Para discutir a lógica de funcionamento das diferentes formas de educação formal, escolar, é preciso contextualizar o meio social em que o sujeito que aprende está inserido, para que se possa compreender o quanto essa dinâmica entre meio social e instituição escolar pode ser favorável ao processo de ensino-aprendizagem.
Tal situação se revela, por exemplo, no caso de um sujeito que pertença a um meio social mais aberto, em linhas gerais, terá, provavelmente, maior dificuldade de interação em uma instituição escolar mais conservadora, na qual tenha menores probabilidades de agir como está acostumado em seu meio, devendo se adaptar a normas e regras que talvez não façam sentido para sua percepção de mundo. A Psicanálise, ao abordar o funcionamento e a dinâmica da estrutura da personalidade, identificando os modos pelos quais o sujeito lida com seus impulsos e desejos (função do id) e com a própria percepção que tem de si mesmo (função egóica) permite lançar um olhar para as maneiras pelas quais o sujeito (criança, adolescente ou adulto) lida com seus objetos internos (como por exemplo, os valores que traz a partir da interação familiar, escolar, de seu grupo social), valorizando-os ou não.
A Psicanálise, portanto, contribui positivamente para a compreensão dos vínculos presentes nas relações do sujeito com as pessoas e situações com as quais interage. E é preciso destacar que a Psicanálise é muito mais que uma abordagem terapêutica: “Psicanálise é o nome: 1) de um procedimento para investigação de processos anímicos dificilmente acessíveis de outra maneira; 2) de um método de tratamento; 3) de visões teóricas” Freud, apud Laplanche, 2003, p.358)

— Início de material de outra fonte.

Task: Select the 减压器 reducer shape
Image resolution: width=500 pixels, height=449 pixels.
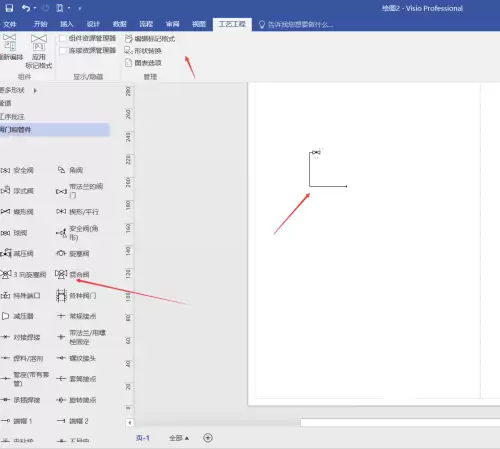Action: click(x=17, y=316)
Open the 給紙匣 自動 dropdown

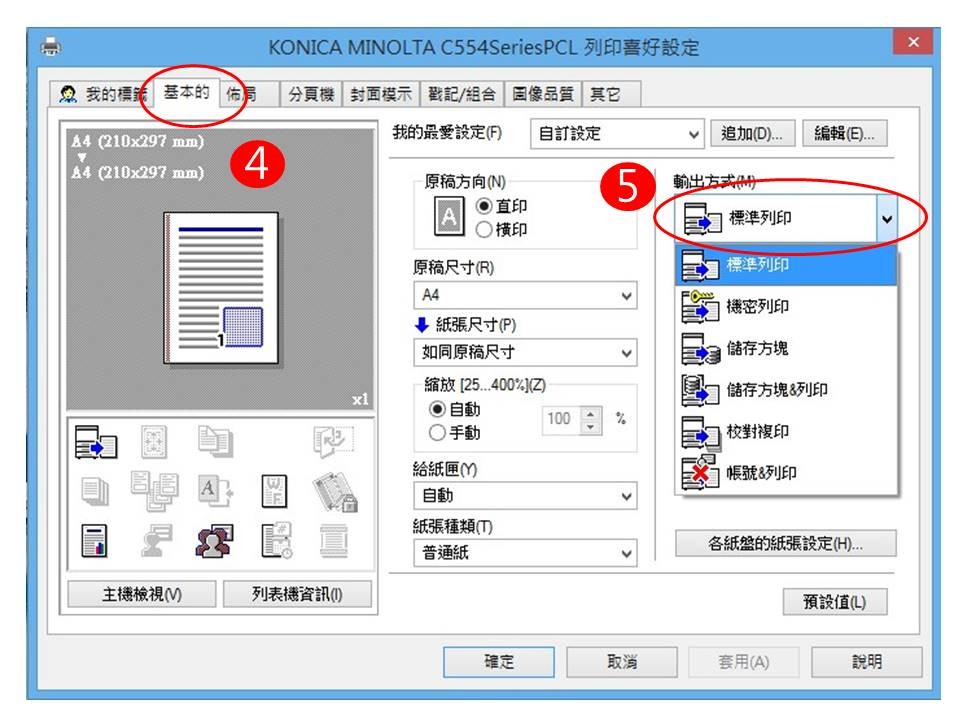524,495
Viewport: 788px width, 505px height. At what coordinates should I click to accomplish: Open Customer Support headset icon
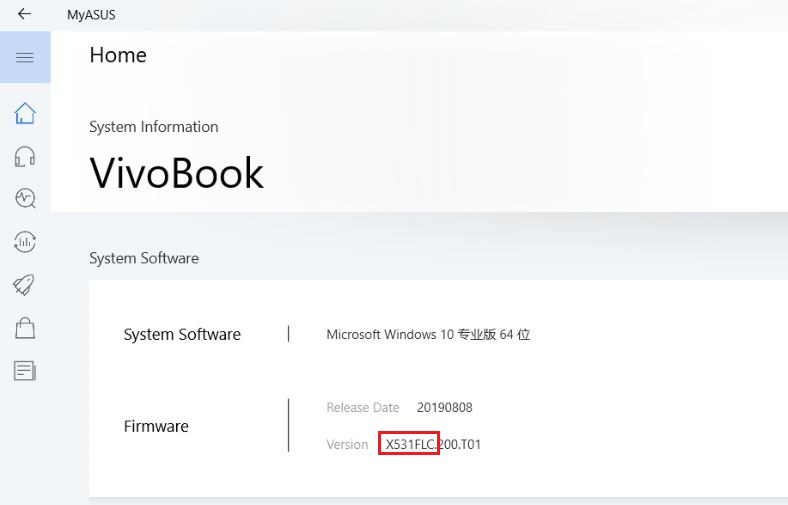(x=25, y=156)
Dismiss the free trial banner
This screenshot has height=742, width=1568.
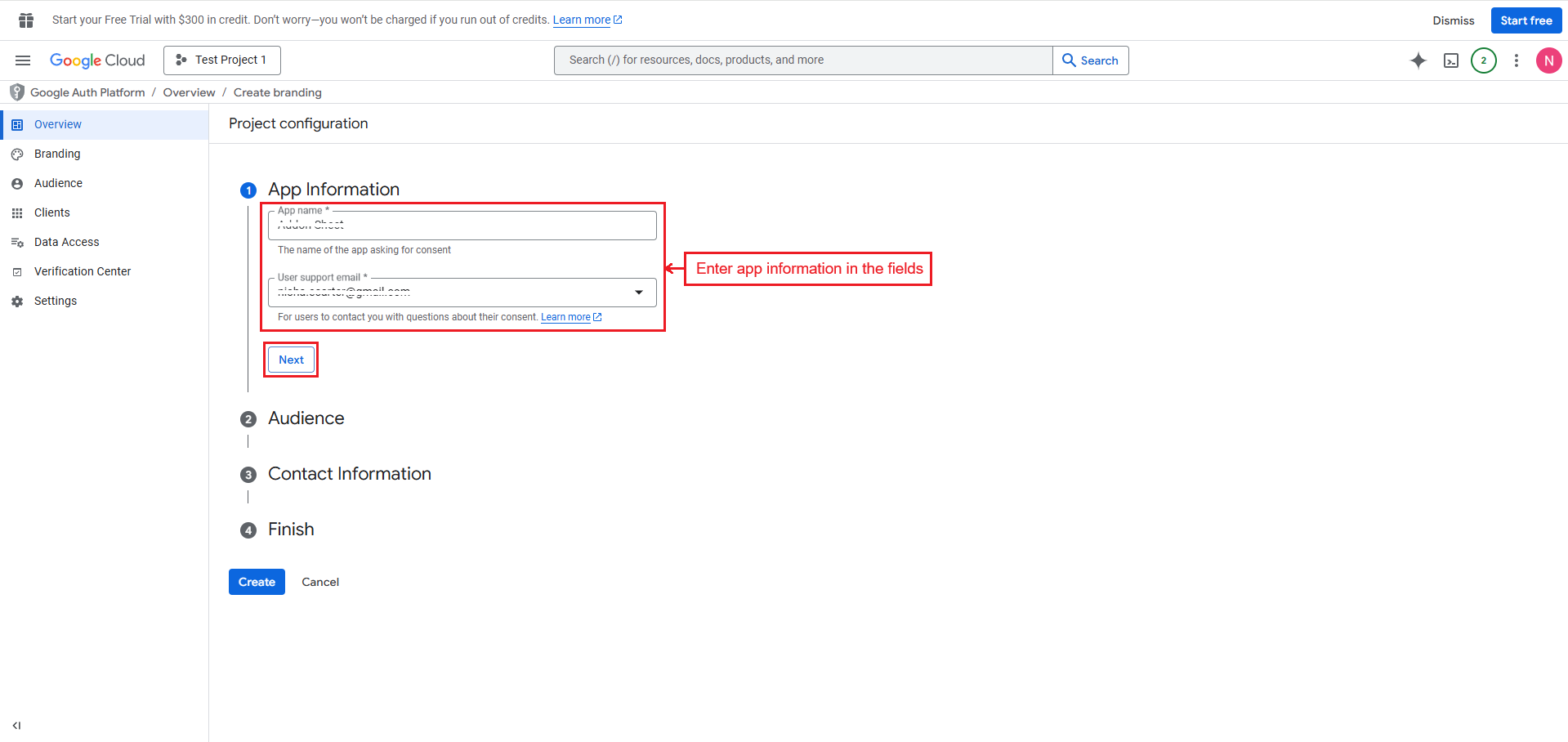pos(1453,20)
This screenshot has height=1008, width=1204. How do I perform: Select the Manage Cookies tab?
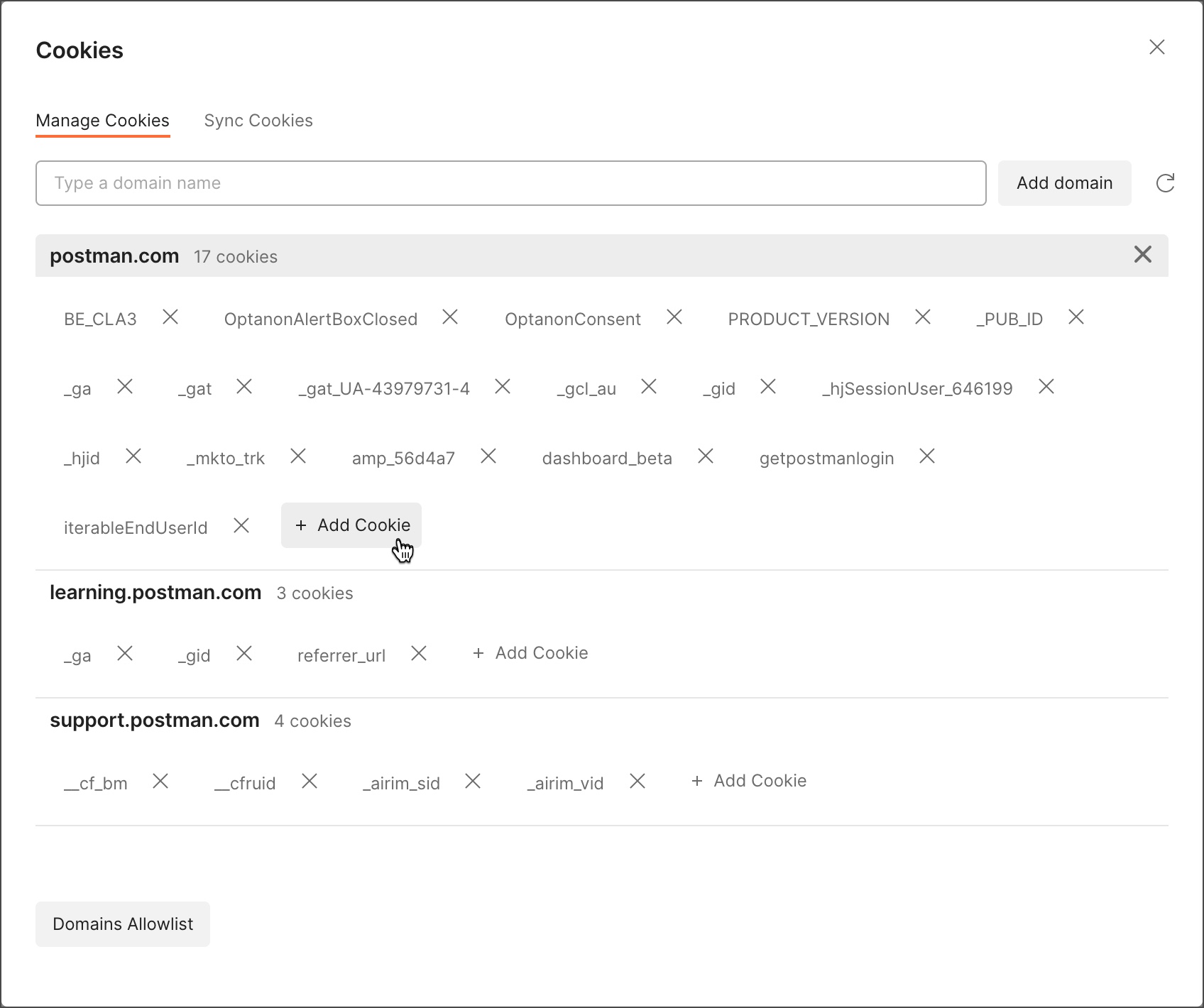coord(103,121)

E como indica Bacha (2003): A psicanálise não pode ser simplesmente alinhada como mais uma teoria do desenvolvimento e da aprendizagem na formação de professores como se apenas prolongasse a própria visão que a escola tem de si. (Bacha, 2003, p. 15). A principal atuação da psicanálise é oferecer um caminho através do qual se faz possível olhar para a educação a partir de novos pontos de vista, o que inclui questionar quem é o sujeito do saber nas situações de ensino-aprendizagem. Esse olhar vai além do sujeito cognoscente, percebendo-o também como o sujeito do inconsciente, desejante, característico da psicanálise.
Mais que a articulação entre pedagogia e psicanálise, trata-se de um espaço de transdisciplinaridade que, segundo o Dicionário online de Português, é a capacidade de “produzir uma interação entre disciplinas que, não somente se restringindo ao conteúdo disciplinar, propõe um diálogo entre campos do saber, buscando alcançar e alterar a percepção, cognição ou comportamento do sujeito”.

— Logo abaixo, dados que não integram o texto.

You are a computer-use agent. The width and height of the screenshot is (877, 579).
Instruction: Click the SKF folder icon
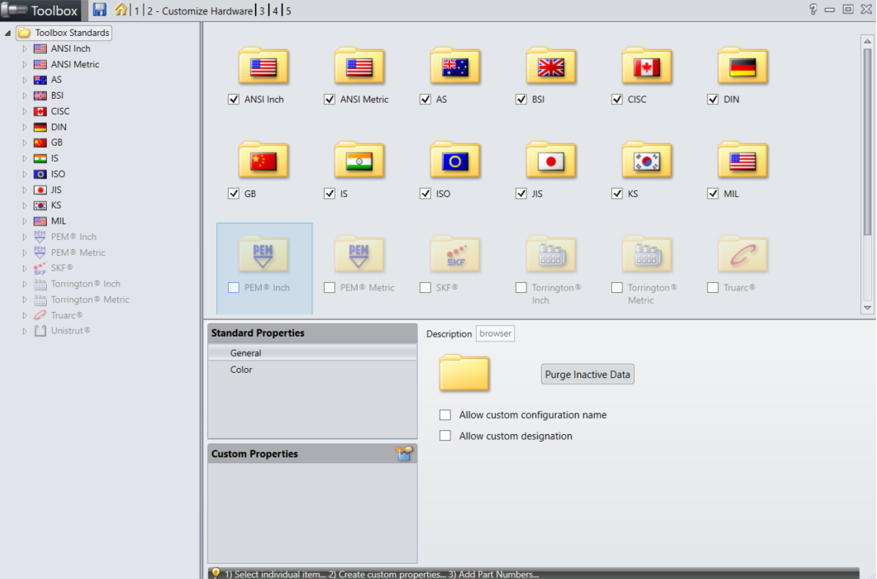tap(455, 256)

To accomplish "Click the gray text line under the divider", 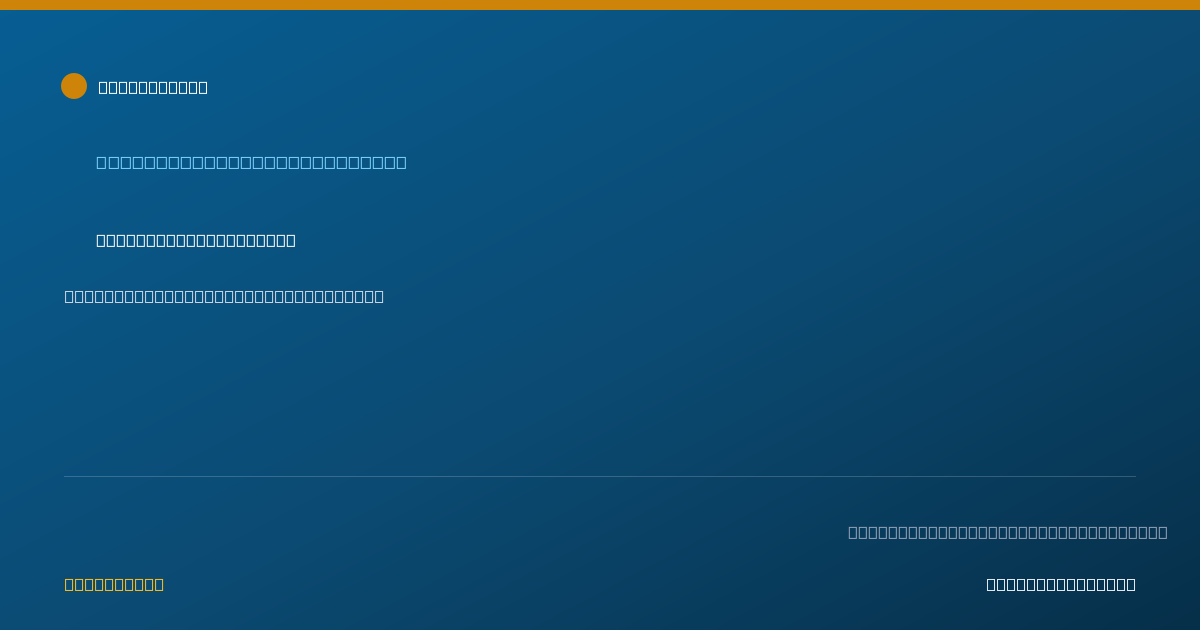I will point(1007,532).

A compreensão do sujeito cognoscente e do sujeito desejante como uma única instância, caracteriza o que se pode denominar como o sujeito aprendente. O sujeito elabora seus saberes de modo que realiza a transformação de informações em conhecimento, e é nisto que se constitui a aprendizagem – um espaço simbólico no qual as diferenças permitem a criação a partir das novidades, em um jogo no qual a criatividade apresenta-se como essencial, permitindo ousar, arriscar, experimentar o novo e conhecer a si mesmo.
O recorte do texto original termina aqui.